Defensores do projeto argumentam que a ausência de parâmetros mais claros dificulta a identificação de crimes de ódio contra judeus. Para eles, a definição pode funcionar como instrumento pedagógico e orientar ações de segurança e educação.
Rabino da Congregação Judaica do Brasil, Nilton Bonder afirma que a proposta busca ajustar a legislação existente às especificidades do antissemitismo. “Os judeus são provavelmente a menor minoria do Brasil. Não são a minoria mais sofrida, nem a mais vitimizada, mas estão em menor número no espectro dos preconceitos que a lei abarca”, afirmou. Ele também defendeu a criação de legislação específica contra a islamofobia e criticou a politização do tema.
A tramitação do projeto ocorre em meio a mudanças na posição do Brasil em relação à IHRA. Após aderir à aliança durante o governo Jair Bolsonaro, o país deixou o grupo em 2025, oficialmente por questões técnicas. Poucos dias depois, o governo brasileiro passou a apoiar a ação da África do Sul contra Israel na Corte Internacional de Justiça, que acusa o país de genocídio na Faixa de Gaza.

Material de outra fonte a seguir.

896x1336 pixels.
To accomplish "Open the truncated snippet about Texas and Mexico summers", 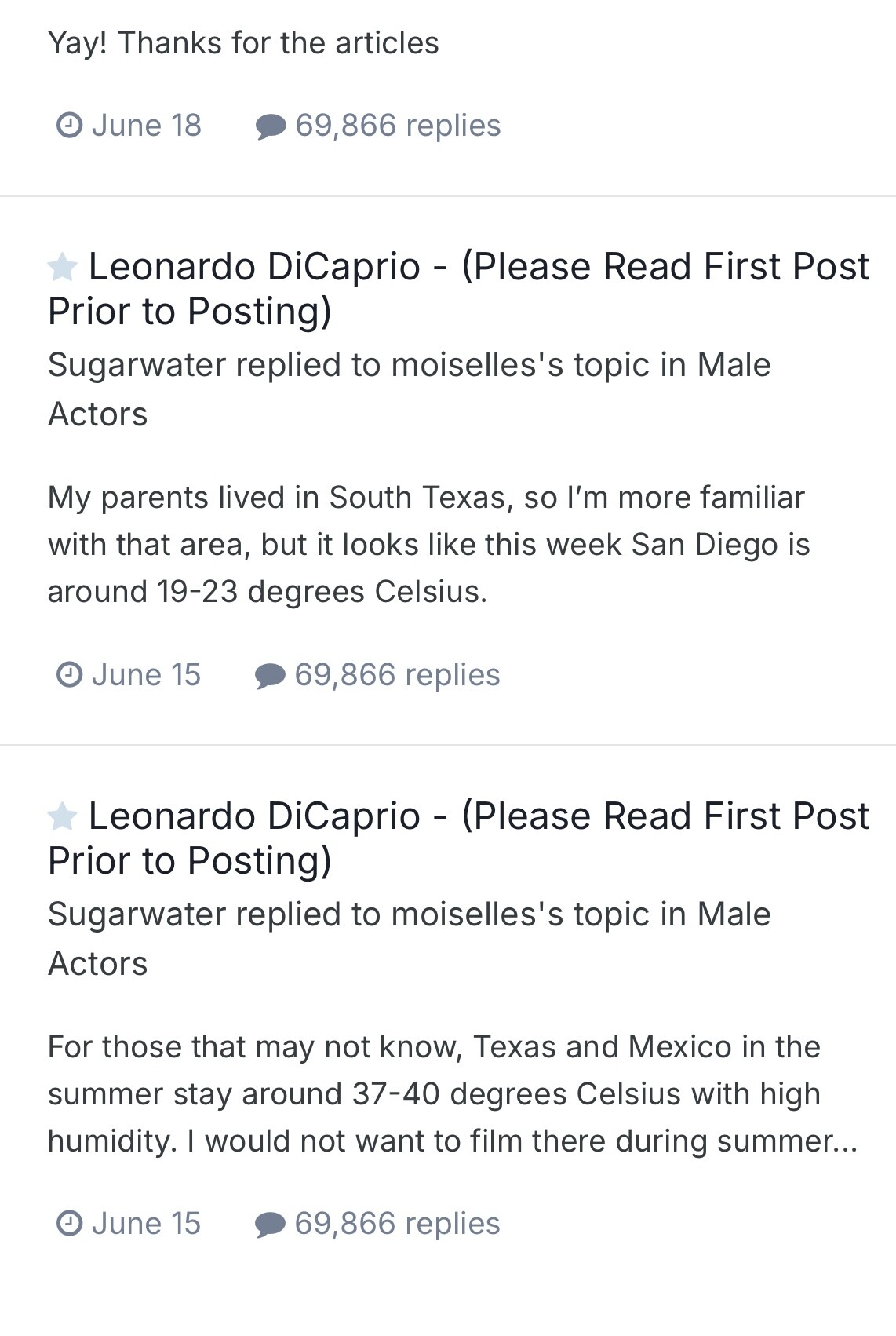I will point(451,1094).
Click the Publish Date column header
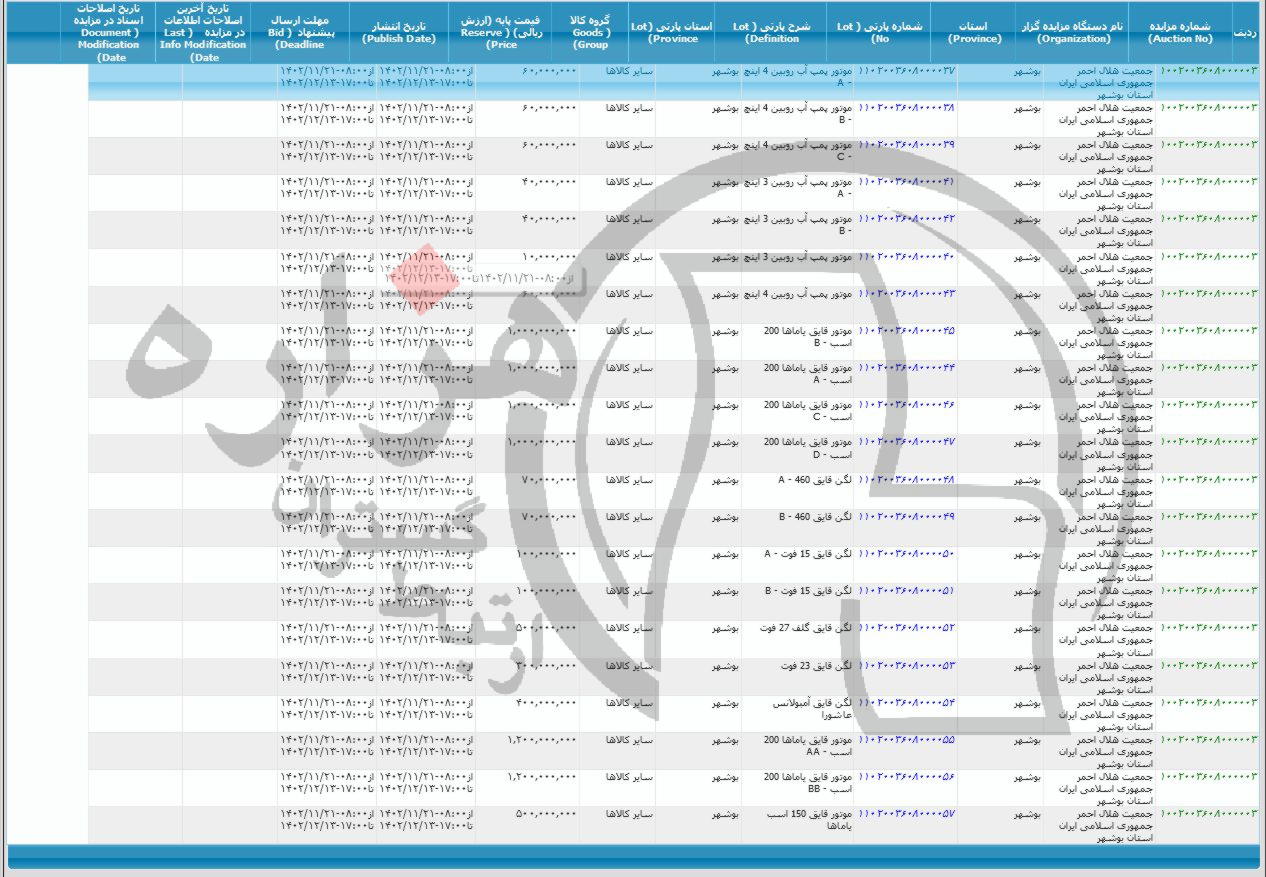The width and height of the screenshot is (1266, 877). [399, 32]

Para representantes da Confederação Israelita do Brasil (Conib), a proposta pode ajudar a prevenir a escalada de discursos de ódio. “O projeto de lei fortalece a capacidade do Estado de agir antes que o ódio escale ainda mais no Brasil, com foco em prevenção, educação e política pública. Ele preserva explicitamente a liberdade de crítica a Israel, não cria novos crimes e alinha o país a diversas democracias”, afirmou Rony Vainzof.
O embate em torno do texto evidencia como o tema do antissemitismo, ao se cruzar com disputas geopolíticas e ideológicas, tende a aprofundar divisões no debate público brasileiro.